Crate zbuf [] [src]

BytesBuf and StrBuf are “zero-copy”[1] buffers. They are semantically equivalent to Vec<u8> and String respectively (they derefence to &[u8] / &str, they are mutable and growable), but have optimizations that minimize the number of data copies and memory allocations required.

  • Inline buffers (a.k.a. small string optimization): Small buffers (up to 15 bytes on 64-bit platforms, up to 11 bytes on 32-bit platforms) are stored inline and do not allocate heap memory.
  • Reference counting: Multiple buffers can refer to the same reference-counted heap allocation. Cloning a buffer is cheap: it never allocates, at most it increments a reference count.
  • Slicing without borrowing: A buffer can be a sub-slice of another without being tied to its lifetime, nor allocating more heap memory.

Limitations:

  • Up to 4 GB: To keep the std::mem::size_of() of buffers more compact, sizes are stored as u32 internally. Trying to allocate more than 4 gigabytes will panic, even on 64-bit platforms with enough RAM available.
  • No cheap conversions with standard library vectors: In heap-allocated buffers the data is stored next to a header of metadata. Conversion to or from Vec<u8> / Box<[u8]> / String / Box<str> therefore necessarily goes through slices and incurs and data copy and memory allocation.

[1] Disclaimer: we use “zero-copy” with quotes because it is an exaggeration. In typical usage there is at least one copy, for example from the kernel’s network stack to a newly allocated buffer.
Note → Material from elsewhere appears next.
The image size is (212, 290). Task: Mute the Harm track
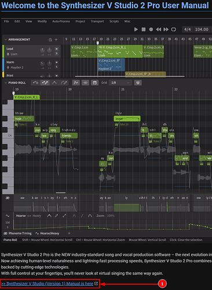pos(57,62)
However, the library’s design is intended to minimize the number of copies needed after that.

Structs

BytesBuf

A “zero copy” bytes buffer.

FromUtf8Error

The error type for StrBuf::from_utf8.

LossyUtf8Decoder

A “zero-copy” incremental lossy UTF-8 decoder.

StrBuf

A “zero copy” string buffer.

StrictUtf8Decoder

A “zero-copy” incremental strict UTF-8 decoder.

Utf8DecoderError

The error type for StrictUtf8Decoder.